Bild von Kurt MotlikDer verpfuschte Putsch

Unmittelbar nach Kriegsende stand die Wiener Bevölkerung vor dem blanken Nichts. Es gab kaum Nahrungsmittel, kein Material zur Behebung der Kriegsschäden und sehr wenig Arbeitskräfte. Viele arbeitsfähige Männer waren gefallen oder kehrten verstümmelt aus dem Krieg zurück und hunderttausende ehemalige Soldaten befanden sich noch in Kriegsgefangenschaft.

Im August 1945 vereinbarten die Siegermächte USA, Großbritannien, Frankreich und die Sowjetunion nach dem Muster Deutschlands auch Österreich in vier Besatzungszonen aufzuteilen. Die Sowjetzone, auch Ostzone genannt, bestand aus Niederösterreich, dem Burgenland und der südlichen Hälfte Oberösterreichs. Sie war von den Westzonen durch einen „Eisernen Vorhang“, der den Namen Demarkationslinie trug, praktisch isoliert, obwohl Österreich ein politisches Staatsgebilde blieb. Auch Wien war in vier Besatzungszonen unterteilt, wobei der 2., 4., 10., 20., 21., sowie der 22. Bezirk der Sowjetunion zugeordnet wurden. Der 1. Bezirk wurde international verwaltet.
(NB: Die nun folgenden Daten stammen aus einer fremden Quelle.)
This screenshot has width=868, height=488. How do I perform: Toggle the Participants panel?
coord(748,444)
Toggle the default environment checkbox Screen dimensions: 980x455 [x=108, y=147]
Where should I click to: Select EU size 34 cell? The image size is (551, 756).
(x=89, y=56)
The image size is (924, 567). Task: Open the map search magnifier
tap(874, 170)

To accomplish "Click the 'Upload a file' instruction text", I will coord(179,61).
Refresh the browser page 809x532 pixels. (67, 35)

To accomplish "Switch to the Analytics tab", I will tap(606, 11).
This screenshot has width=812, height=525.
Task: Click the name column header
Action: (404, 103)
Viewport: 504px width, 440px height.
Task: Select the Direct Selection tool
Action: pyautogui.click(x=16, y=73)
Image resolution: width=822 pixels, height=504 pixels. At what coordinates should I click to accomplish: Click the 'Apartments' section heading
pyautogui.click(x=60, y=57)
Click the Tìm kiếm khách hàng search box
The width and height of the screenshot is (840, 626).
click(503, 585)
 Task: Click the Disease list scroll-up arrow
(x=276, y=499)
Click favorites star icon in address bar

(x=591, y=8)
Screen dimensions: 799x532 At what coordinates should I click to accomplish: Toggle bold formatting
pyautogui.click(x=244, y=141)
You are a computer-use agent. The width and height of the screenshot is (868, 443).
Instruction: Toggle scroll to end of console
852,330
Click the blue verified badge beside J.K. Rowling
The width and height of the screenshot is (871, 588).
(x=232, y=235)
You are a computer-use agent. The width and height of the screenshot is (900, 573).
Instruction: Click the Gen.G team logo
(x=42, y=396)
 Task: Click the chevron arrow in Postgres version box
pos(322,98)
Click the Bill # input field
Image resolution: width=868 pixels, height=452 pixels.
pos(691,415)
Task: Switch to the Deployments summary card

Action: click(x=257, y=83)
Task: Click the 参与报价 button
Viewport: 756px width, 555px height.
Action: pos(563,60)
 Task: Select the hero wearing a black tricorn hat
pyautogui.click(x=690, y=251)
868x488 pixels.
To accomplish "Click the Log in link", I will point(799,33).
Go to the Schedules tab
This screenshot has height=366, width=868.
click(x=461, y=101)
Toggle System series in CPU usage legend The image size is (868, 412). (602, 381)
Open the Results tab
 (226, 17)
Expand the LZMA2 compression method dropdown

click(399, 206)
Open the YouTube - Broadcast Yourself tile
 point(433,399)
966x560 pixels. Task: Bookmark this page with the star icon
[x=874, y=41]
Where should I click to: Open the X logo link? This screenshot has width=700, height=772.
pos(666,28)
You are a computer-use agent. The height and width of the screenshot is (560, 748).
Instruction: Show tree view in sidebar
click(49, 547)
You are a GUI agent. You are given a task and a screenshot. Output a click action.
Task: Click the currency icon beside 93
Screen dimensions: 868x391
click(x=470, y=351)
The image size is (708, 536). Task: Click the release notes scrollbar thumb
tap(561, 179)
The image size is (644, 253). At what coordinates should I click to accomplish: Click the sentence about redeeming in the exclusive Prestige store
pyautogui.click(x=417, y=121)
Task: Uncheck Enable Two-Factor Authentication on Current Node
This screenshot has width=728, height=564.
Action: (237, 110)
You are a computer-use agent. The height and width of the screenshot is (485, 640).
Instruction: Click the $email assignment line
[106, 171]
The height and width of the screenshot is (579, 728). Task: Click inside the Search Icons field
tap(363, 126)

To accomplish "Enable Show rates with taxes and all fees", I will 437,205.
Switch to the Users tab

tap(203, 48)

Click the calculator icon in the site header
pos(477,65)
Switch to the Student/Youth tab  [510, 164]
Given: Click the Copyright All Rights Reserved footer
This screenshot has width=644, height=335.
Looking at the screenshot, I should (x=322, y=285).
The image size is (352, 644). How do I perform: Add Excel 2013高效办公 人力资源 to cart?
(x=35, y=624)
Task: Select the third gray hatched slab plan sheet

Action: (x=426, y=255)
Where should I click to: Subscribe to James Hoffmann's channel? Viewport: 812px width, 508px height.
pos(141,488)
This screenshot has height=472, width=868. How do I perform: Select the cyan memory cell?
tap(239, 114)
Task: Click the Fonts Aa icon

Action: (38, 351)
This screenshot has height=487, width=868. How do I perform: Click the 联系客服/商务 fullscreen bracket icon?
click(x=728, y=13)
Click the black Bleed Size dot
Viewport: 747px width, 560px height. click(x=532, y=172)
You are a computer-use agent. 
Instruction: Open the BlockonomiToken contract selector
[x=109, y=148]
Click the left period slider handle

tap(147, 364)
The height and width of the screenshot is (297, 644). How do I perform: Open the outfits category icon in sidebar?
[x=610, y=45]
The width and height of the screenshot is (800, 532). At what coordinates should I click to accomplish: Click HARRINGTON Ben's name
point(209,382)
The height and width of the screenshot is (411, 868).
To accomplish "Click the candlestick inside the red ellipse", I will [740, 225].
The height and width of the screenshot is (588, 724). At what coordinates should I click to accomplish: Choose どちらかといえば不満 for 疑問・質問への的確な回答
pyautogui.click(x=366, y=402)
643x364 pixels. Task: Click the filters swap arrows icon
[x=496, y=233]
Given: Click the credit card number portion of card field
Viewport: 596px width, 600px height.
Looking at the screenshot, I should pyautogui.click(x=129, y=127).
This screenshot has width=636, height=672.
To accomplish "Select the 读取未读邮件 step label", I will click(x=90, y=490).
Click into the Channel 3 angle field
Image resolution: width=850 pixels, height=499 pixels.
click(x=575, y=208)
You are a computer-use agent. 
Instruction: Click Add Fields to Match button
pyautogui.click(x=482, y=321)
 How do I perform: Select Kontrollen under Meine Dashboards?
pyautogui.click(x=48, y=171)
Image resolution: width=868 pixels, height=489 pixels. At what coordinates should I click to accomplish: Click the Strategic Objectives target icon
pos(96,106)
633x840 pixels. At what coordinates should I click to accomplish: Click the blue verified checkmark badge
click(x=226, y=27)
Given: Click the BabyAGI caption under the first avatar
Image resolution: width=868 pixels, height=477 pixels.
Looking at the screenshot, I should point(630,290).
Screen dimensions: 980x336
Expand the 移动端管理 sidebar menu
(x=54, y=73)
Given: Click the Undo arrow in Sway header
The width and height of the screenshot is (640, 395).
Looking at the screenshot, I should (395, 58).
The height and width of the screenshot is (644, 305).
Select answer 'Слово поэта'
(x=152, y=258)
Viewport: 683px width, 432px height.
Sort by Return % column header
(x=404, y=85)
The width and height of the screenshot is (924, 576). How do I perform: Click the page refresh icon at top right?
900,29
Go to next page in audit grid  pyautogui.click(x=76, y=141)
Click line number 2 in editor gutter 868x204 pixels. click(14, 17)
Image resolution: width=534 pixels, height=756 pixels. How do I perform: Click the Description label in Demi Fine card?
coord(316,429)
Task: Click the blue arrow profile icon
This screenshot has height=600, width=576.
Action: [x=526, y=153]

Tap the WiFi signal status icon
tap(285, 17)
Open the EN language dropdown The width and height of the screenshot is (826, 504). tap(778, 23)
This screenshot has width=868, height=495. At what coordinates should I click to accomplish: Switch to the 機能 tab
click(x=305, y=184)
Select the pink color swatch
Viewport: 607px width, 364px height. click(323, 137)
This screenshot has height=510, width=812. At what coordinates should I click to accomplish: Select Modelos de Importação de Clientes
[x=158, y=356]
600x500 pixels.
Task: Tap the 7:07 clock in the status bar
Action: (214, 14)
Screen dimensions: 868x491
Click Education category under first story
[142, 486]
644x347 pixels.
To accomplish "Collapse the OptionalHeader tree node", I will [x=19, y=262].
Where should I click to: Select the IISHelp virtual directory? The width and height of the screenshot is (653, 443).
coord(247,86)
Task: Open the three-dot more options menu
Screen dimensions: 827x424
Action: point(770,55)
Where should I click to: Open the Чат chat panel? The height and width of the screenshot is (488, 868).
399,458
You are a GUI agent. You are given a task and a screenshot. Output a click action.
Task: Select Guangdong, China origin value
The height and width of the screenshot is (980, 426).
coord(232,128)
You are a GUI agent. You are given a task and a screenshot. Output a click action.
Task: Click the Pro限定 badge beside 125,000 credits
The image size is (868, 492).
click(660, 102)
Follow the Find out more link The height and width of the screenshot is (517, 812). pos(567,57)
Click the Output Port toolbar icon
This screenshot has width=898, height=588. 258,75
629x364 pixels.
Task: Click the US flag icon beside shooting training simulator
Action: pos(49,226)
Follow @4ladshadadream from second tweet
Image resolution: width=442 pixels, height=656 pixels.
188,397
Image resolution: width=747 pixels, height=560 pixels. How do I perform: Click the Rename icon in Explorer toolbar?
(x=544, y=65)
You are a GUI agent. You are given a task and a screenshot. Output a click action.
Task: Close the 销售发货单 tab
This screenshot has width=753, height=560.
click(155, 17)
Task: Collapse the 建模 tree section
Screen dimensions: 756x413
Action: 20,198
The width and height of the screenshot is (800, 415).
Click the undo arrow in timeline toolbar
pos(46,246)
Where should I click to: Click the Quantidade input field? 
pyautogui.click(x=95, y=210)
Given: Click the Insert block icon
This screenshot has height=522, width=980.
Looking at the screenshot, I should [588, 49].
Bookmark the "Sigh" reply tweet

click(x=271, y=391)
Im Laufe der Zeit verbesserte sich zwar die allgemeine Lage, die Preise liefen den Löhnen jedoch immer mehr davon, obwohl im Dezember 1945 geringe Beträge fast wertloser deutscher Reichsmark in wertbeständigere österreichische Schilling umgetauscht werden konnten. Die dadurch entstandene Unzufiedenheit in der Bevölkerung wollten die Kommunisten nützen, um propagandistisch im ganzen Land Unruhe zu stiften. Denn sie konnten nämlich nicht verwinden, bei den ersten demokratischen Wahlen im November 1945 nur 5,4% der Stimmen erhalten zu haben und trotz großzügiger Unterstützung durch die Sowjetunion politisch bedeutungslos bleiben zu müssen. Auch eine von den Sowjets errichtete Kaufhauskette, die sogenannten USIA-Geschäfte, in welcher jeder in der Sowjetzone Waren minderer Qualität zu niedrigeren Preisen erwerben konnte, brachte den Kommunisten keine Verbesserung ihrer Lage. Bei den Wahlen im Jahre 1949 blieb die KPÖ (Kommunistische Partei Österreichs), wie bereits 1945, ebenfalls weit hinter ihren Erwartungen zurück, obwohl die Unzufriedenheit in der Bevölkerung immer größer wurde, da sich die Lohn-Preis-Schere immer weiter öffnete. Wieder versuchte die KPÖ auf die österreichische Politik mehr Einfluss zu gewinnen und rief für den 10.05.1949 zu einer Massendemonstration gegen die Bundesregierung auf, wobei es zu provozierten, gewalttätigen Ausschreitungen und Streikbewegungen kam. Unter großem persönlichen Einsatz behielt unsere Polizei die Oberhand und verhinderte wahrscheinlich einen Putsch. Vielleicht hofften die Kommunisten mit dem Eingreifen der sowjetischen Besatzungsmacht und somit auf eine Entwicklung wie in Deutschland: Die Ostzone Österreichs wird eine kommunistisch diktierte „Volksdemokratie“. Im Juni 1950 überfiel das kommunistische Nordkorea das westlich orientierte Südkorea – eine direkte Konfrontation des Ostens gegen den Westen. Der 3. Weltkrieg drohte. Dadurch stiegen die Weltmarktpreise und damit die Unzufriedenheit der Bevölkerung auf ein kaum erträgliches Maß. Abermals sahen die Kommunisten ihre Zeit kommen und schürten diesen Zustand bis zum Exzess. Sie organisierten für den 26.09.1950 erneut Massendemonstrationen, Blockaden öffentlicher Einrichtungen und Streiks. Außerdem sollten hunderte Demonstranten das Bundeskanzleramt stürmen, um die Regierung zum Rücktritt zu zwingen. Doch durch den abermaligen, selbstlosen Einsatz unserer Polizei konnte auch dies verhindert werden. Es gab aber zahlreiche, zum Teil schwer verletzte Polizisten.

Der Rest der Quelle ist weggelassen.